Object. The purpose of this study was twofold. First the authors evaluated preoperative embolization alone to reduce estimated blood loss (EBL) when resecting hypervascular lesions of the thoracolumbar spine. Second, they compared this experience with intraoperative cryotherapy alone or in conjunction with embolization to minimize further EBL. Methods. Twelve patients underwent 13 surgeries for hypervascular spinal tumors. In 10 cases the surgeries were augmented by preoperative embolization alone. In one patient, two different surgeries involved intraoperative cryocoagulation, and in one patient surgery involved a combination of preoperative embolization and intraoperative cryocoagulation for tumor resection. When cryocoagulation was used, its extent was controlled using intraoperative ultrasonography or by establishing physical separation of the spinal cord from the tumor. In the 10 cases in which embolization alone was conducted, intraoperative EBL in excess of 3 L occurred in five. Mean EBL was of 2.8 L per patient. In one patient, who underwent only embolization, excessive bleeding (> 8 L) required that the surgery be terminated and resulted in suboptimum tumor resection. In another three cases, intraoperative cryocoagulation was used alone (in two patients) or in combination with preoperative embolization (in one patient). In all procedures involving cryocoagulation of the lesion, adequate hemostasis was achieved with a mean EBL of only 500 ml per patient. No new neurological deficits were attributable to the use of cryocoagulation. Conclusions. Preoperative embolization alone may not always be satisfactory in reducing EBL in resection of hypervascular tumors of the thoracolumbar spine. Although experience with cryocoagulation is limited, its use, in conjunction with embolization or alone, suggests it may be helpful in limiting EBL beyond what can be achieved with embolization alone.
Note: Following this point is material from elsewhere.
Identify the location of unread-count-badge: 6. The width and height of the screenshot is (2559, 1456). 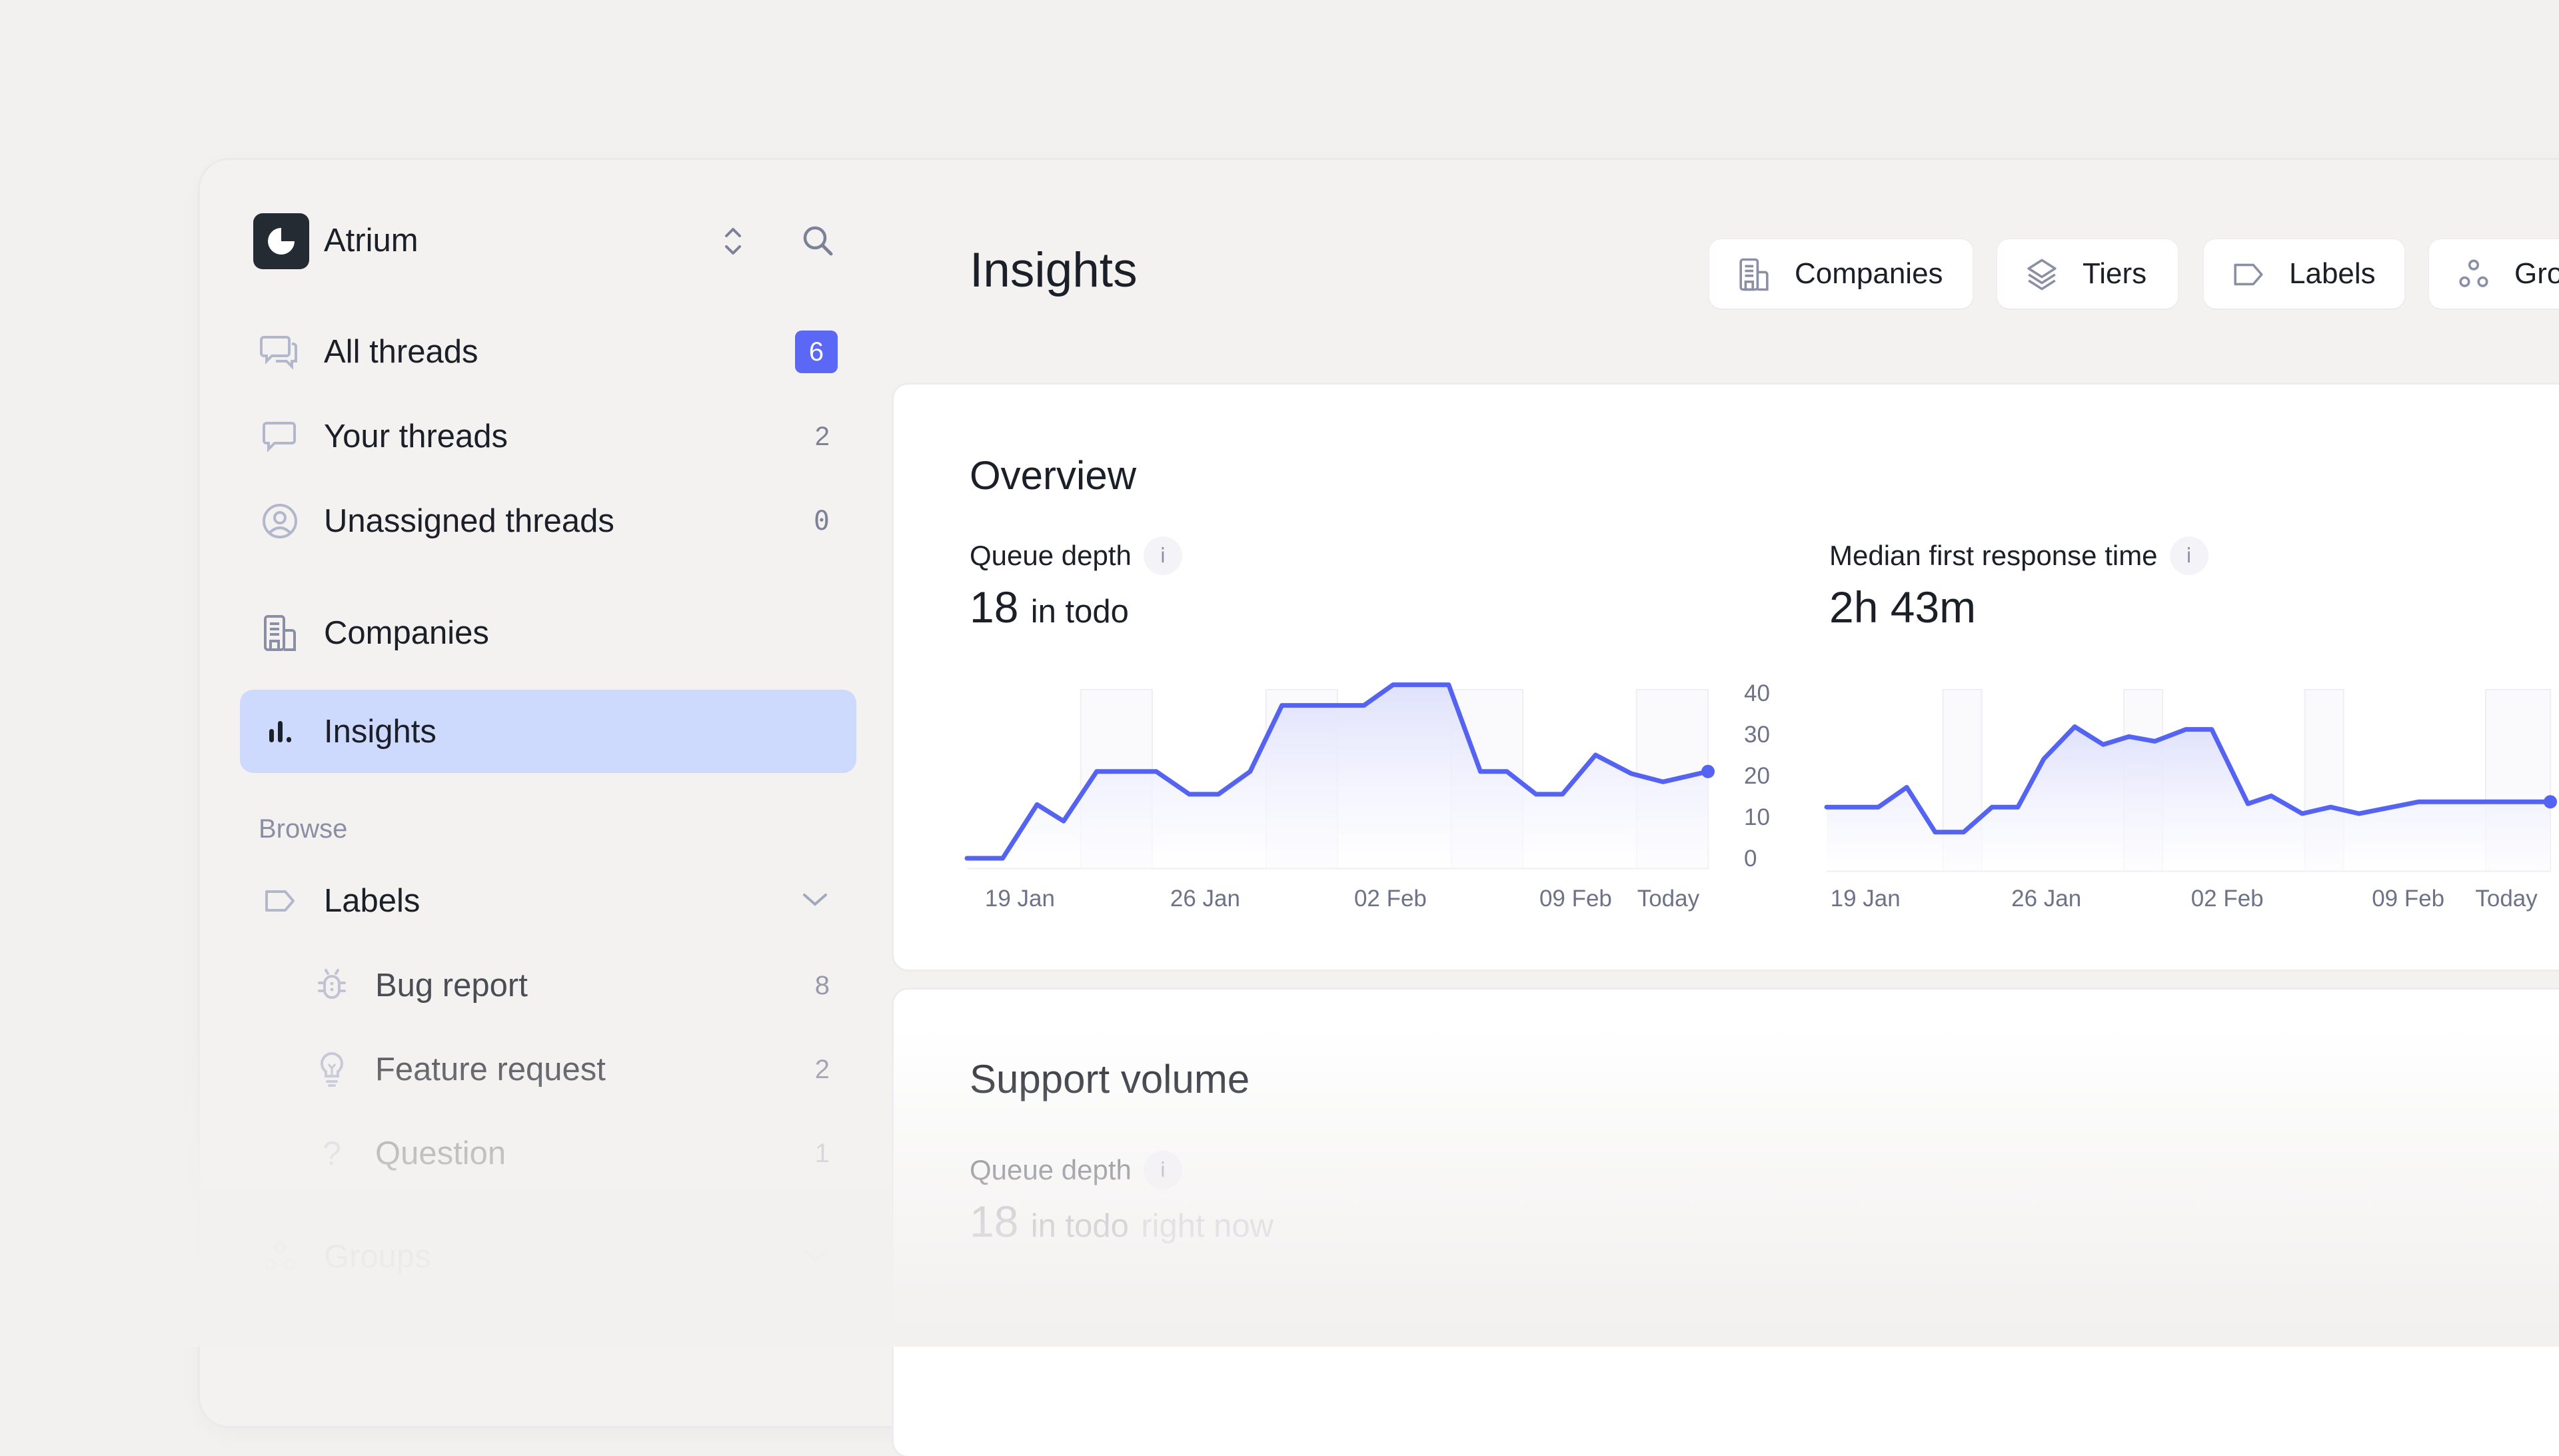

Cryocoagulation may also assist resection by preventing spillage of tumor contents, facilitating more radical excision, and enabling spinal reconstruction. The extent of cryocoagulation could be adequately controlled using ultrasonography or by establishing physical separation between the tumor and spinal cord. Additionally, somatosensory evoked potential monitoring may provide early warning of spinal cord cooling.